• [What you have to do]: After locating "College Bulletin 2024-2025" in the listing below, copy that line and each one after it exactly, ending with the line that has "Campus Map (701, 1507)".

• [Supplied entries]:
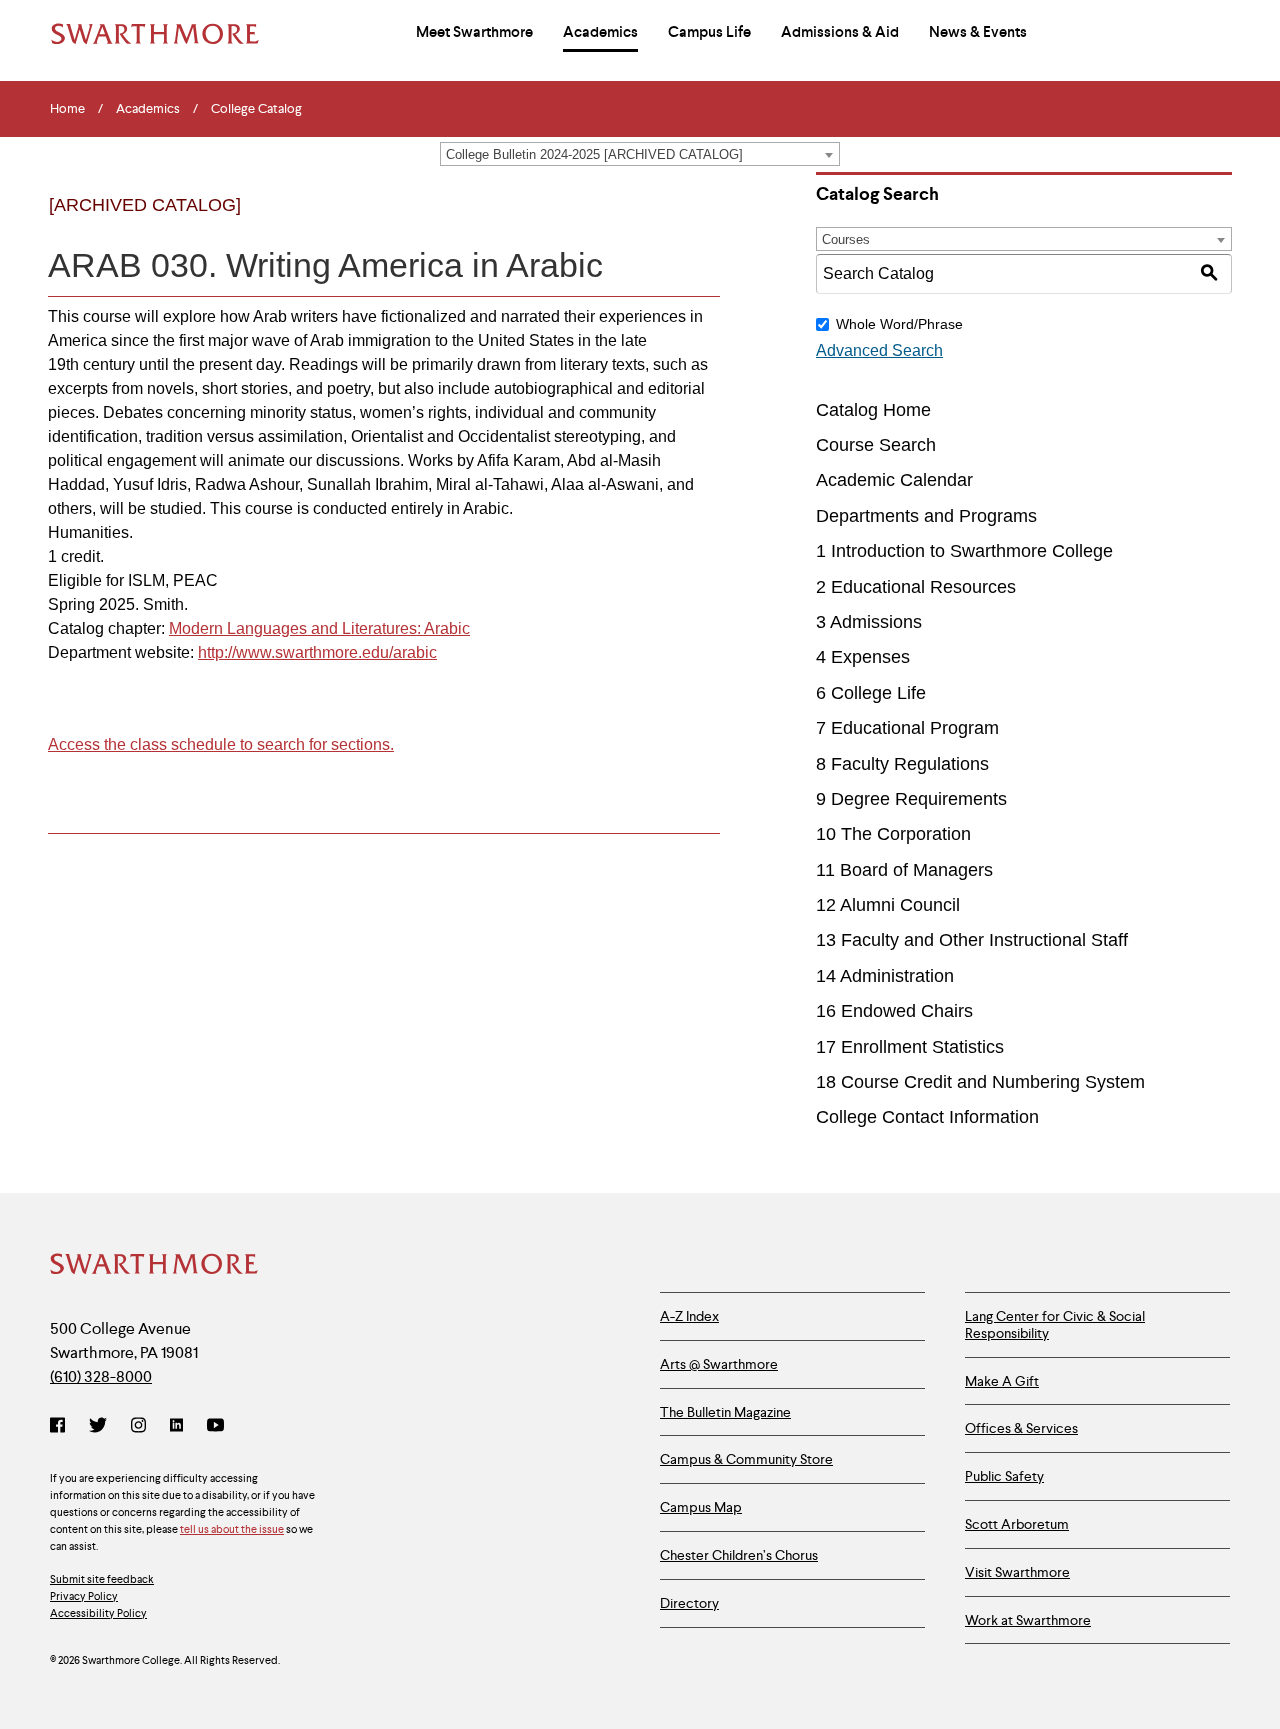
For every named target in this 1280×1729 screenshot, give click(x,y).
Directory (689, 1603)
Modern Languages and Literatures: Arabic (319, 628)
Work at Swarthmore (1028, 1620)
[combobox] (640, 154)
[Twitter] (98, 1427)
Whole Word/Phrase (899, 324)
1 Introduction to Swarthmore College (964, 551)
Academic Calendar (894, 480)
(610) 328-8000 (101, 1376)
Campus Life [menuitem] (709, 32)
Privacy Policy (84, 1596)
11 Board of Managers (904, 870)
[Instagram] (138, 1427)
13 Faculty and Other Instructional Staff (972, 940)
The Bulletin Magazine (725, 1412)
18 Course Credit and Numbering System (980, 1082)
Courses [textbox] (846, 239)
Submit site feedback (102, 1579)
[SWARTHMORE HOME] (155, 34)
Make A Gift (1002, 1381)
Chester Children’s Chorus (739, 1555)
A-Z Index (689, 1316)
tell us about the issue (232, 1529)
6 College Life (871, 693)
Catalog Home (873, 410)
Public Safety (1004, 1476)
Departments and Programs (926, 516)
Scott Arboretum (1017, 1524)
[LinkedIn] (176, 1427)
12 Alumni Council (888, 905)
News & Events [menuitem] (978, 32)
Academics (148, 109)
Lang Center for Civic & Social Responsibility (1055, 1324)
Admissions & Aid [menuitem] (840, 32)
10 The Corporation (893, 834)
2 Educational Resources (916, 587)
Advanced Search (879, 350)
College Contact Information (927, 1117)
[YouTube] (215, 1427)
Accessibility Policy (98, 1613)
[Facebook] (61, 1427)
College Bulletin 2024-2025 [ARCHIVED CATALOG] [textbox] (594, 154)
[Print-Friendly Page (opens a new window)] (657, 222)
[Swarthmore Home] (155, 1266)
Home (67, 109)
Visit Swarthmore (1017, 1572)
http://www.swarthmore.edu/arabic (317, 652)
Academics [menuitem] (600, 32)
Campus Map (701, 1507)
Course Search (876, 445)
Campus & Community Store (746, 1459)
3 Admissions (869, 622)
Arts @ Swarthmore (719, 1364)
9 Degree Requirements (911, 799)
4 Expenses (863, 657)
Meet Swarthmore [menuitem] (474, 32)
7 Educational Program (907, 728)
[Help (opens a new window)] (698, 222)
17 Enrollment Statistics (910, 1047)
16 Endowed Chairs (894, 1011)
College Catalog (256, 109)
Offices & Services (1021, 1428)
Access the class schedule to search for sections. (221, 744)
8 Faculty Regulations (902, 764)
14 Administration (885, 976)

...

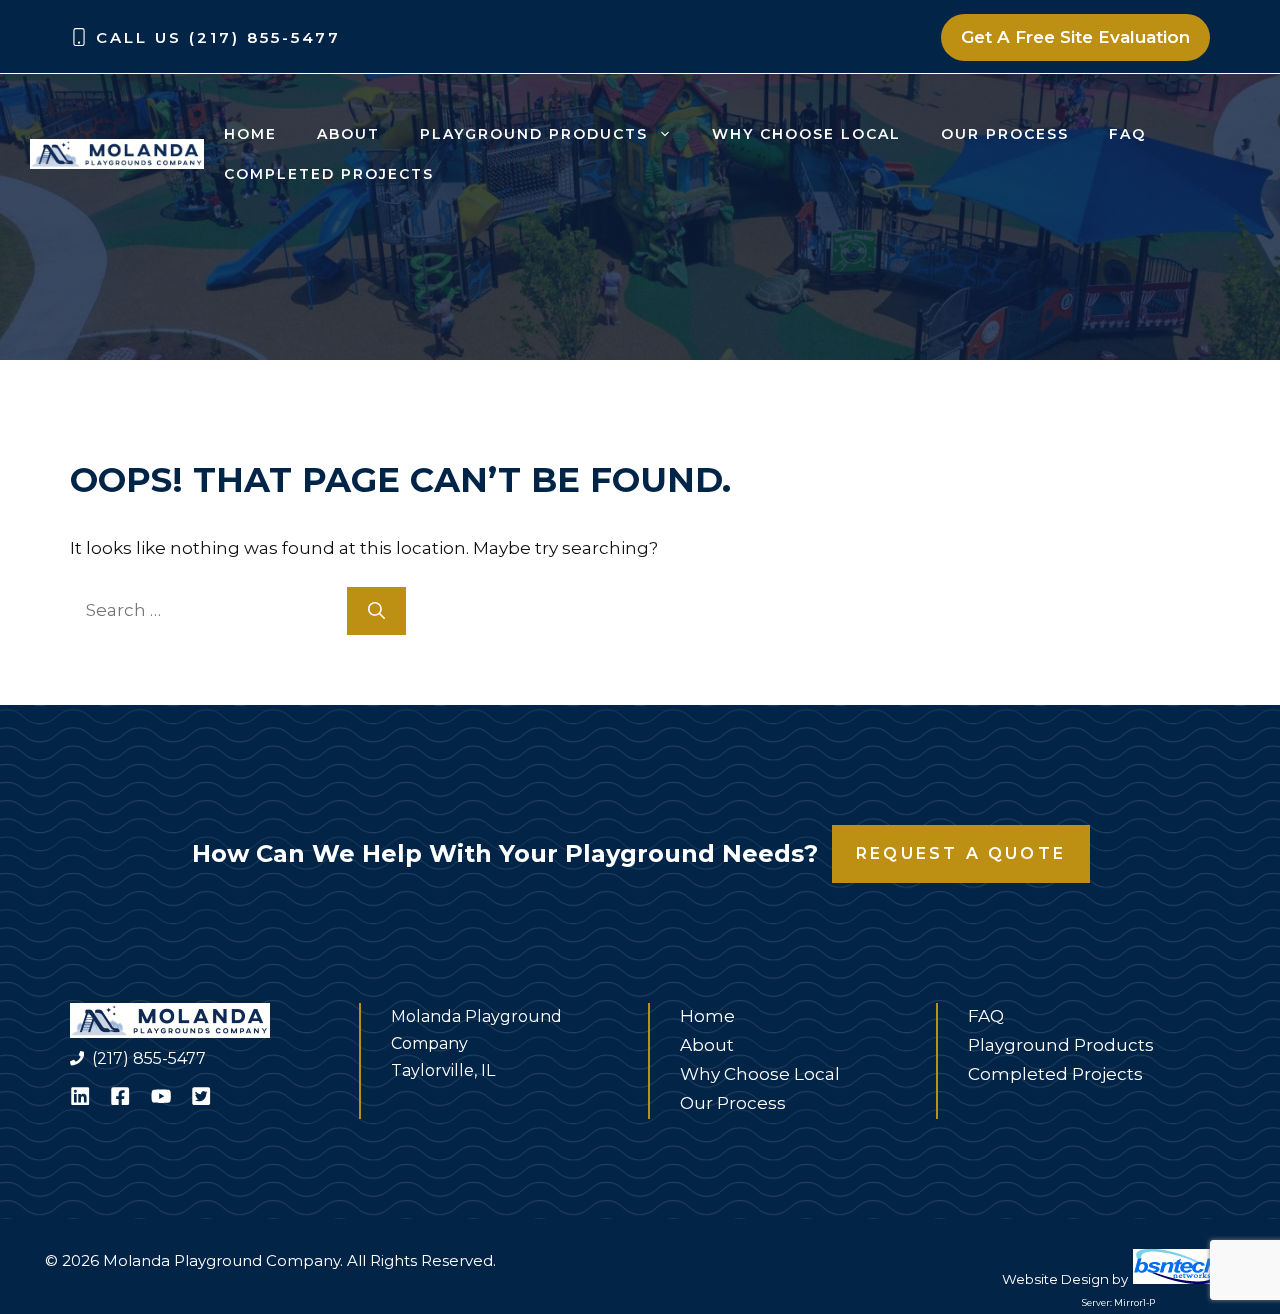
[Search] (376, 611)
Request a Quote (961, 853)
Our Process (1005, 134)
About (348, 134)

• [Answer for the task]:
College Bulletin 2024-2025 [ARCHIVED CATALOG] [textbox] (594, 154)
[Print-Friendly Page (opens a new window)] (657, 222)
[Swarthmore Home] (155, 1266)
Home (67, 109)
Visit Swarthmore (1017, 1572)
http://www.swarthmore.edu/arabic (317, 652)
Academics [menuitem] (600, 32)
Campus Map (701, 1507)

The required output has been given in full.